> **Document passage**:
---

Results When compared with the best individual prediction source, late data integration leads to improvements in predictive power (eg, overall F-measure increased from 30.6% to 38.3% for International Classification of Diseases, Ninth Revision, Clinical Modification (ICD-9-CM) diagnostic codes), while early data integration is less consistent. The predictive strength strongly differs between medical specialties, both for ICD-9-CM diagnostic and procedural codes.

Discussion Structured data provides complementary information to unstructured data (and vice versa) for predicting ICD-9-CM codes. This can be captured most effectively by the proposed late data integration approach.

Conclusions We demonstrated that models using multiple electronic health record data sources systematically outperform models using data sources in isolation in the task of predicting ICD-9-CM codes over a broad range of medical specialties.

Keywords: data integration, clinical coding, data mining, international classification of diseases, electronic health records

INTRODUCTION

In health care, electronic health records (EHRs) are becoming widely accepted as the de facto standard of storing medical information.1,2 The information contained within these EHRs not only provides direct health information about patients, but is also used to monitor hospital activities for medical billing and population health management. Clinical coding can be defined as the assignment of procedural and diagnostic codes specified in a medical classification system (eg, ICD,3 ICPC-24). ICD-9-CM diagnostic and procedure codes5 are mainly used for reporting and reimbursement purposes of health care providers, but are also a key factor for other research applications such as tracking patients with sepsis through ICD codes.6,7 Currently, clinical codes are often attributed and registered manually by a specialized team of medical coders.

The primary objective of this paper is to assess whether the integration of structured and unstructured EHR data can improve automated predictions of clinical codes. Additionally, we analyze the informativeness of several data sources, both in isolation and combined, for multiple medical specialties. This is demonstrated by predicting procedural and diagnostic ICD-9-CM codes from various input sources (eg, letters, lab results, radiology reports).

---

Pick up the text on predicting clinical codes from health record data right after its last sentence and keep writing it. The material after this point is separate and has no link to the text above.

---

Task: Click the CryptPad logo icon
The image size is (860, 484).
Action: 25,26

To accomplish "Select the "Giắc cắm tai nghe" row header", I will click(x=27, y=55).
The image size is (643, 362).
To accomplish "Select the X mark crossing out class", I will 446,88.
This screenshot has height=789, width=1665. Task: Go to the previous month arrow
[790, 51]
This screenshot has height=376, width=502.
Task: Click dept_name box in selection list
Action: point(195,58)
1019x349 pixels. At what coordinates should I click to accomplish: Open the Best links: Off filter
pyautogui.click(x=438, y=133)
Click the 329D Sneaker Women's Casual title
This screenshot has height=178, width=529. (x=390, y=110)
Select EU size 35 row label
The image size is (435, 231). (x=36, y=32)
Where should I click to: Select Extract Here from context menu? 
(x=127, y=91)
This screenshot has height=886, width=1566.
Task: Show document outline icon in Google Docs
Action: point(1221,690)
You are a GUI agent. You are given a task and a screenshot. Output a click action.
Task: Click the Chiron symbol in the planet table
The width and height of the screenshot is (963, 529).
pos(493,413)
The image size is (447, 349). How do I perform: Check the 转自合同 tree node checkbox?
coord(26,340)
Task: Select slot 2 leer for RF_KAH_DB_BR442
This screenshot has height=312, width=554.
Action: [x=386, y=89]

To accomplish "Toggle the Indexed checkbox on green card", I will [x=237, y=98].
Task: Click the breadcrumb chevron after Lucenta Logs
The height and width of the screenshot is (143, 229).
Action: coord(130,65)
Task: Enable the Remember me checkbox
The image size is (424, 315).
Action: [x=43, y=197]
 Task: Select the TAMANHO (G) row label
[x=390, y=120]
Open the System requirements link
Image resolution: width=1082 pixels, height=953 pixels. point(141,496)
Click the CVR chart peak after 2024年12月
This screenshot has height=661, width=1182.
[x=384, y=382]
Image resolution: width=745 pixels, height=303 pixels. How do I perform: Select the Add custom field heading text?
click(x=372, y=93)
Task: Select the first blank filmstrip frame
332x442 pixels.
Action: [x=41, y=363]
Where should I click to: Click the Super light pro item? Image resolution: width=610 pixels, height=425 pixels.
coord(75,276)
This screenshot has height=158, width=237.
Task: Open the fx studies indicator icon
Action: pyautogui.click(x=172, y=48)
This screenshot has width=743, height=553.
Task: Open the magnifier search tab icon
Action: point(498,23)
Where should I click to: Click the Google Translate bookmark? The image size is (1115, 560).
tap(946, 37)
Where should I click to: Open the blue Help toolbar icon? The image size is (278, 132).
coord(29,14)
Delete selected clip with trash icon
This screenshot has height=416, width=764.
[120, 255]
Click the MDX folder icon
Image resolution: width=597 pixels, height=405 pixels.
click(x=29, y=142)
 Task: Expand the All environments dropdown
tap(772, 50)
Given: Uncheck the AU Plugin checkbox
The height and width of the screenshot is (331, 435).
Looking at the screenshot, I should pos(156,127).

---

> **Response box**:
BACKGROUND

Current automated clinical coding approaches for patient discharge files and radiology reports can be divided into handcrafted,8,9 machine learning, and hybrid approaches,10,11 with handcrafted and hybrid approaches being the most successful.12 A literature review conducted by Stanfill et al13 concluded that, while some systems show excellent results, most of them are used in controlled settings, often using normalized data and keeping a limited scope (eg, radiology reports). Secondly, many of the current approaches are not easily portable to other medical domains and different languages. Extending these approaches towards real-life EHR data and enabling these approaches to efficiently deal with high degrees of variability in terms of content, structure and language typical of clinical data, is an important challenge.

Perotte et al14 exploited the hierarchy present in the ICD-9-CM classification system to predict diagnosis codes using (English) discharge files. Whereas most approaches focus on a smaller set of diagnosis codes, Perotte et al used the MIMIC-II database,15 which contains a large set of 5030 distinct ICD-9-CM diagnosis codes. They achieved an F-measure of 39% in this specific setting.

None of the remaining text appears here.